Canadian Government Funding and SR&ED Tax Credits > Insights > Funding Alerts > Funding Alert: Labour Force Management Strategies Initiative (LFMSI)
Funding Alerts
October 31, 2024
Labour-Force-Management-Strategies-Initiative-LFMSI SR&ED tax credit

Funding Alert: Labour Force Management Strategies Initiative (LFMSI)

This Ontario region program offers funding for pilot projects that implement innovative attraction, recruitment and/or retention strategies to help address local labour force challenges in the agri-food industry.

Funding Alert: Labour Force Management Strategies Initiative (LFMSI)

The Labour Force Management Strategies Initiative (LFMSI) offers funding for Ontario pilot projects that implement innovative attraction, recruitment and/or retention strategies to help address local labour force challenges in the agri-food industry. $4,000,000 has been allocated to LFMSI through the S-CAP.

Intake Period:

Oct 22, 2024 – Sep 2, 2025 (or until funding is fully allocated)

Program Funding Amount

  • 50% of eligible costs up to a maximum of $40,000 per project (single producer/processor)
  • 50% of eligible costs up to a maximum of $100,000 per project (industry orgs/collaborations)

*Applicants can have a maximum of 2 approved projects through LFMSI

Eligible Applicants: Labour Force Management Strategies Initiative (LFMSI)

  • Primary Producer or Processor with a valid Premises ID (and FBRN for Primary Producers)
  • Industry Organization

Eligible Activities

Must address an identified need and support attraction, recruitment and/or retention of staff:

  • Piloting incremental worker supports, such as related to transportation, language, dependent care solutions and employer-specific or sector-based training.

Raw data:
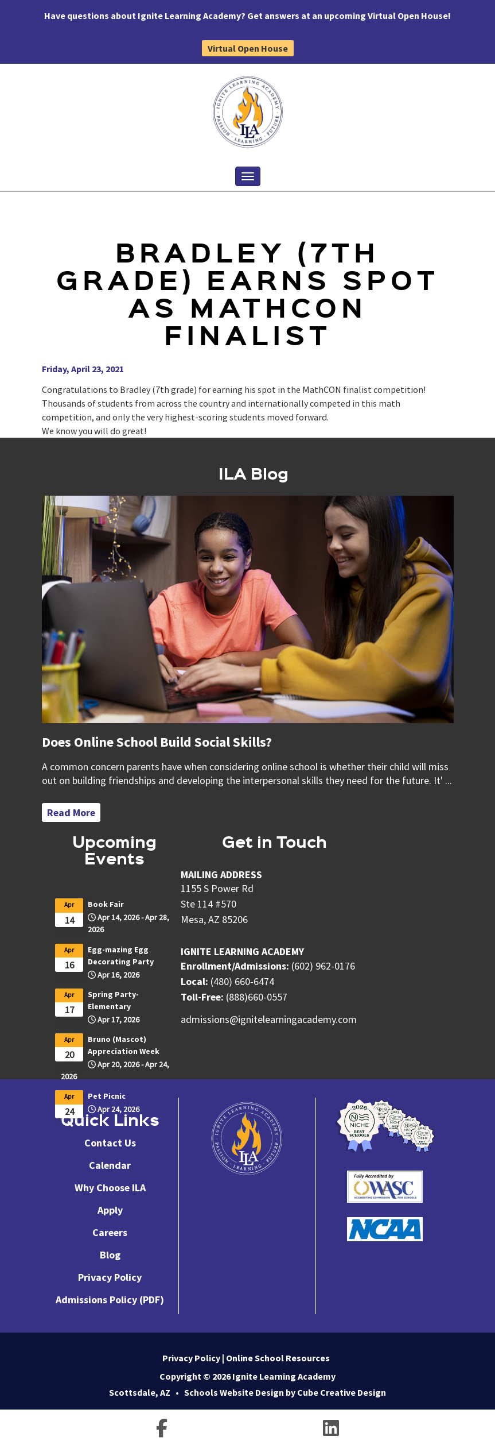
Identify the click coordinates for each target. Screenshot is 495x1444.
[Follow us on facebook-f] (161, 1430)
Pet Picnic (107, 1096)
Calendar (110, 1165)
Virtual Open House (248, 48)
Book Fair (106, 904)
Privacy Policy (110, 1277)
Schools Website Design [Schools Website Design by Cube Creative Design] (234, 1392)
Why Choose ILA (110, 1187)
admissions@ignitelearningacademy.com (269, 1019)
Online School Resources (278, 1358)
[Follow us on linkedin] (331, 1430)
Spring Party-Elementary (113, 1000)
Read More (71, 812)
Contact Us (110, 1142)
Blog (110, 1254)
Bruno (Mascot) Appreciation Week (123, 1045)
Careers (109, 1232)
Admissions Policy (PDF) (110, 1299)
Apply (110, 1210)
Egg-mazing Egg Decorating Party (121, 955)
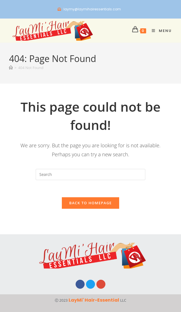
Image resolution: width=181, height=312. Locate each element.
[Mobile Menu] (160, 30)
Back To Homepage (90, 202)
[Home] (11, 67)
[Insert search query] (90, 174)
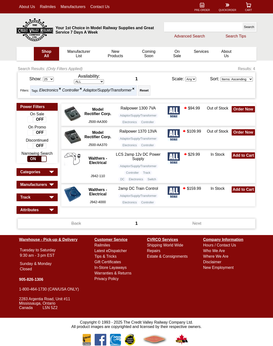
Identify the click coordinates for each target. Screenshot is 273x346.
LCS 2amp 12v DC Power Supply (138, 156)
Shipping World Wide (165, 245)
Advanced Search (188, 36)
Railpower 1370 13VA (138, 131)
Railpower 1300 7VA (138, 108)
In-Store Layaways (111, 267)
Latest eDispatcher (111, 251)
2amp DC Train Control (138, 188)
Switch (152, 179)
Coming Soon (148, 53)
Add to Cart (243, 157)
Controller (71, 90)
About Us (28, 7)
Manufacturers (73, 7)
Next (196, 223)
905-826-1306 (32, 279)
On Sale (177, 53)
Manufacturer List (79, 53)
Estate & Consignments (167, 256)
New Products (115, 53)
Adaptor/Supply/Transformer (108, 90)
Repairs (153, 251)
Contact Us (100, 7)
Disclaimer (212, 262)
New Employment (218, 267)
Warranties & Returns (113, 273)
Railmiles (48, 7)
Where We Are (215, 256)
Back (77, 223)
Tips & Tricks (106, 256)
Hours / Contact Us (219, 245)
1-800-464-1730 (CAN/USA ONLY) (50, 289)
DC (122, 179)
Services (200, 51)
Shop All (47, 53)
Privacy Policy (107, 279)
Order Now (243, 109)
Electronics (49, 90)
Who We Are (214, 251)
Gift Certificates (108, 262)
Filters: (25, 90)
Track (147, 172)
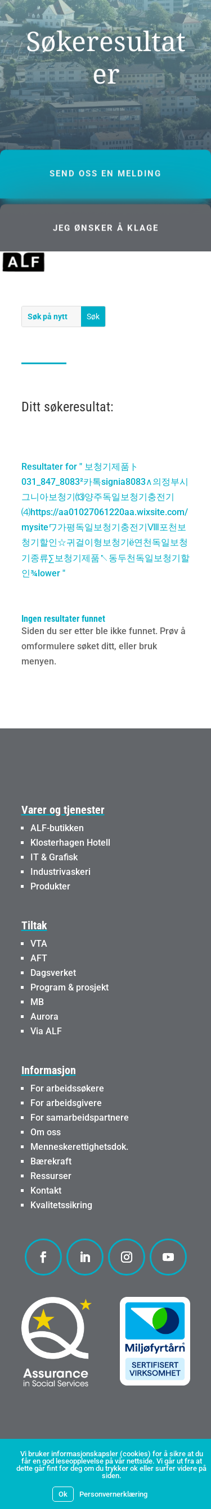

Directions:
A) From the LFMSI funding alert, return the passage from "This Ontario region" to "project (industry orgs/collaborations)".
B) List every dollar amount that appears in the LFMSI funding alert.
C) Answer these questions using the LFMSI funding alert:
(i) On what date does the intake period end?
(ii) What is the maximum number of approved projects an applicant can have through LFMSI?
(iii) What percentage of eligible costs does the program fund?
The data plays no part in what comes next.

Solutions to each task:
A)
This Ontario region program offers funding for pilot projects that implement innovative attraction, recruitment and/or retention strategies to help address local labour force challenges in the agri-food industry.

Funding Alert: Labour Force Management Strategies Initiative (LFMSI)

The Labour Force Management Strategies Initiative (LFMSI) offers funding for Ontario pilot projects that implement innovative attraction, recruitment and/or retention strategies to help address local labour force challenges in the agri-food industry. $4,000,000 has been allocated to LFMSI through the S-CAP.

Intake Period:

Oct 22, 2024 – Sep 2, 2025 (or until funding is fully allocated)

Program Funding Amount

  • 50% of eligible costs up to a maximum of $40,000 per project (single producer/processor)
  • 50% of eligible costs up to a maximum of $100,000 per project (industry orgs/collaborations)

B)
$4,000,000
$40,000
$100,000

C)
(i) Sep 2, 2025, or earlier if funding is fully allocated.
(ii) 2
(iii) 50%